Ничего не вышло и из другого моего проекта, еще более фантастического: он тогда писал большой роман, и я как-то раз предложил ему телескопически внедрить в него останки «Лауры» – как бы роман в романе внутри третьего, вроде слоистого стихотворения Лермонтова о полдневном зное и мертвом сне. Эта шальная идея «метонимически реализованного наследия», казавшаяся мне тогда счастливым компромиссом, конечно, тотчас заглохла. В 1999 году, к столетию Набокова, «Ученые записки» для специалистов, издаваемые Канзасским университетом, объявили конкурс на лучшее подражание манере Набокова, и его сын послал (анонимно, разумеется, как и остальные участники) два отрывка из «Лауры»; читатели поставили, как это ни забавно, один пассаж на третье, другой на последнее (из пяти) место.
Это, кажется, и все, что мне было известно об этой вещи, когда весной 2008 года мне телефонировала Никки Смит, давнишний литературный агент Набоковых, и предложила прислать копии карточек и транскрипцию с тем, чтобы, прочтя их и сличив, я подал бы совет: публиковать или нет. С той же просьбой она обратилась еще к четырем или пяти лицам из числа тех, чье мнение могло бы иметь для него значение. Впервые прочитав весь сохранившийся текст, я написал ему длинное письмо, где подробно излагал восемь причин, по которым печатать «Лауру» не следовало. Но такое мнение оказалось чуть ли не единственным, и хотя он сказал, что серьезно его обдумает, я не удивился, когда вскоре узнал, что он решился печатать.
Увидев, что дело кончено, я предложил перевести написанные главы «Лауры» на русский и снабдить их описательной и истолковательной статьей, так как полагал, что таким образом выйдет меньше вреда: я представлял себе, как это может выглядеть в переложении на преобладающее теперь наречие, которое отлично от русского языка Набокова, как «эбоник» американских негров отличается от языка Эмерсона, и от этого делалось не по себе. Русская книжка вышла в двух вариантах, тиражом в десять раз превышавшим оригинальное английское издание и десятикратно же против оригинала разбраненное, в печати и непечатно.
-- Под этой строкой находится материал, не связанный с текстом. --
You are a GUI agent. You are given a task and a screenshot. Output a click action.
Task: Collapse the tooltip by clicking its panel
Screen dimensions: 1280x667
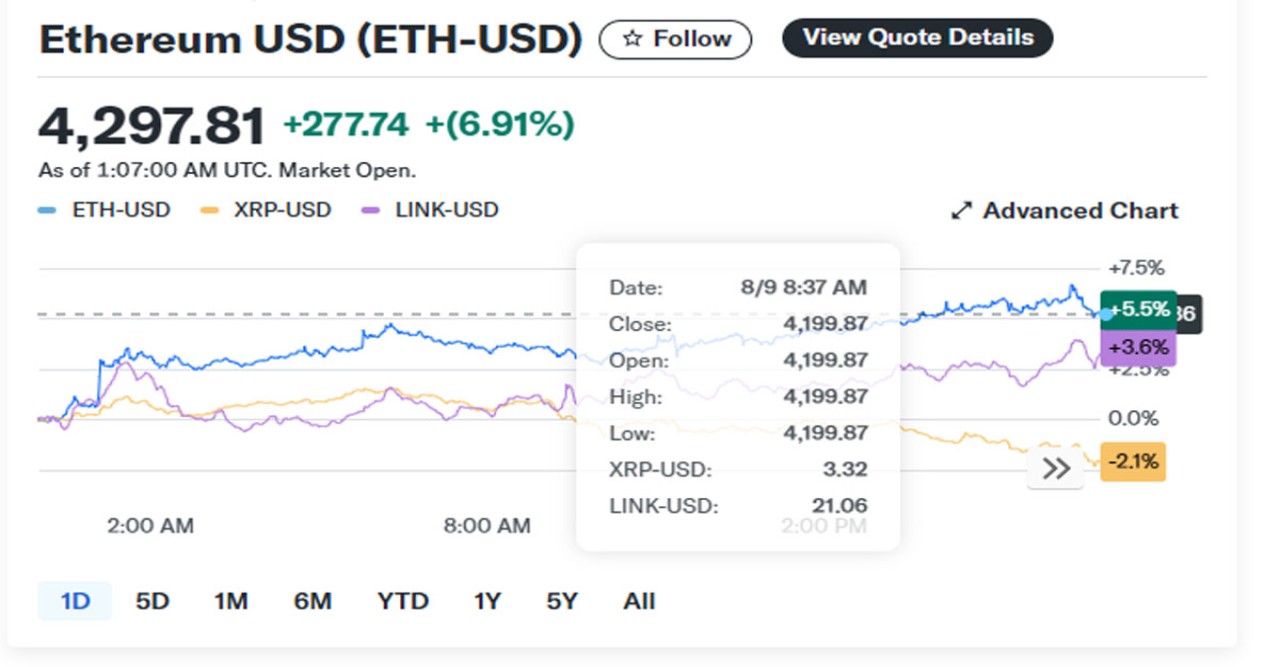(738, 395)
В неловком, трудном, полном околичностей предисловии, от публикации которого, во всяком случае по-русски, я безуспешно пытался его отговорить, он разбросал там и сям несколько намеков и скрытых указаний на гнет матерьяльных и нематерьяльных обстоятельств, вынудивших, после долгих колебаний, принять это решение, обстоятельств, о которых здесь не место говорить, но которые, как он полагал, оправдали бы его в глазах отца. У него не осталось решительно никого, кто имел бы право подвергнуть сомнению это его предположение, – и, уж конечно, никого, кто мог бы его осудить за это.
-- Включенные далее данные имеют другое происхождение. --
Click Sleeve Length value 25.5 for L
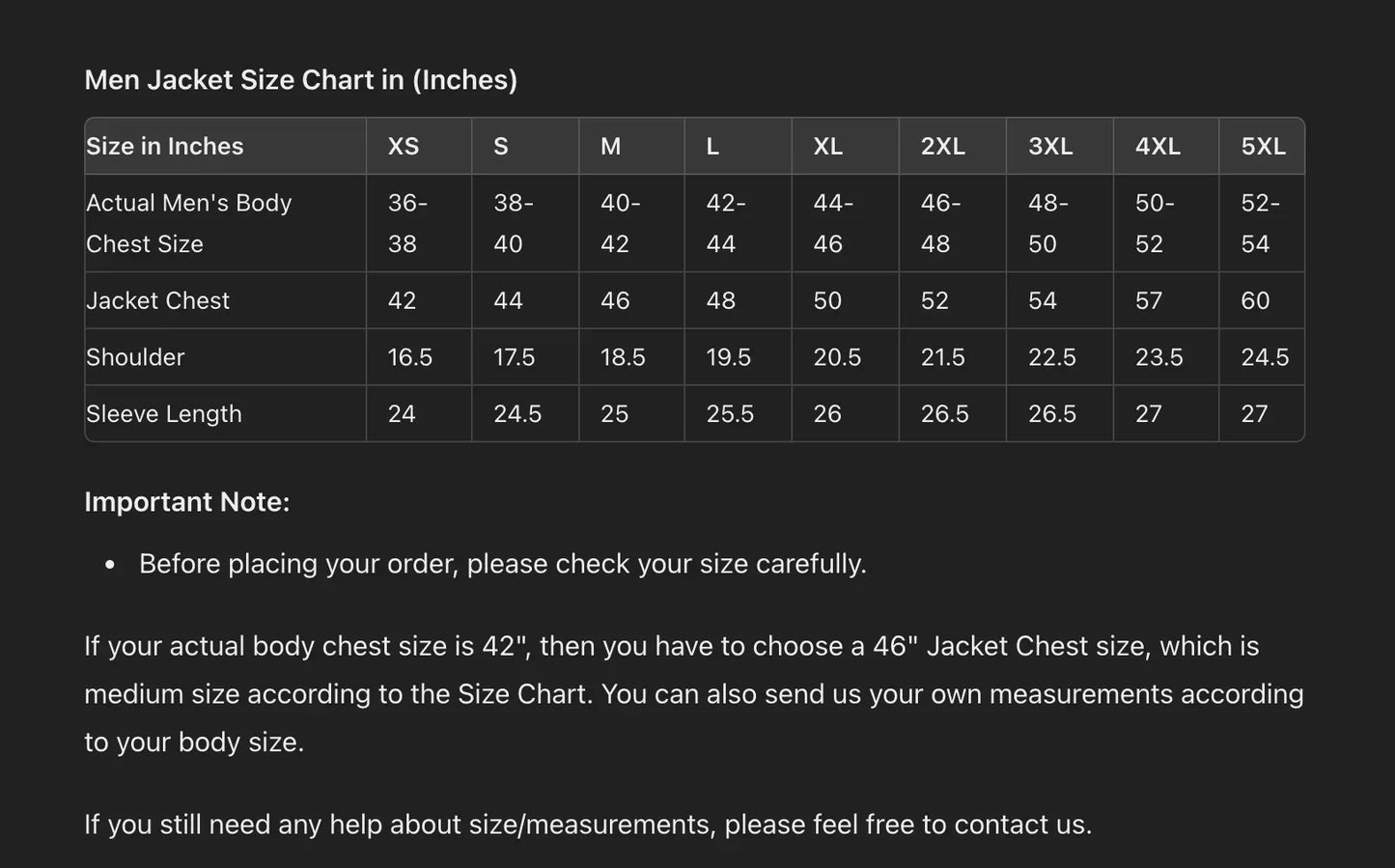Viewport: 1395px width, 868px height. [730, 414]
У него был настоящий литературный дар: переводы его, в том числе стихов, поразительно точны, изобретательны и вместе элегантны; он сочинил, как уже сказано, большой роман и напечатал превосходно написанные воспоминания под названием, которое можно бы перевести как «Сбывшиеся сны и гибелью грозящие положения».
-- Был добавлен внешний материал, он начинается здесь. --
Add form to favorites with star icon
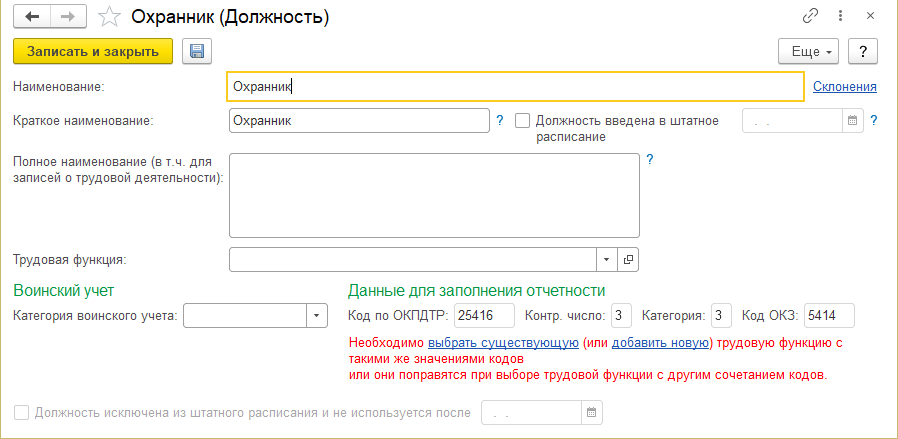Screen dimensions: 898x439 pyautogui.click(x=112, y=17)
Вообще, это был, повторю, человек исключительных дарований. Получив благодаря жертвенным стараниям родителей превосходное домашнее воспитание и отличное образование в частной гимназии, а потом в Гарварде, он учился в лучшей в мире вокальной школе в Милане, вступив на поприще профессионального оперного баса. Он дебютировал в «Богеме» в роли Коллина, философа из первого акта; в последнем он закладывает любимую шинель, чтобы на вырученные деньги купить лекарство для умирающей любовницы друга (которого играл Паваротти, тоже дебютант в тот вечер). И бас и тенор получили первые призы. Родители его были в зале, и трудно себе представить, чтобы у Набокова не мелькнула мысль о вывернутом наизнанку гоголевском сюжете.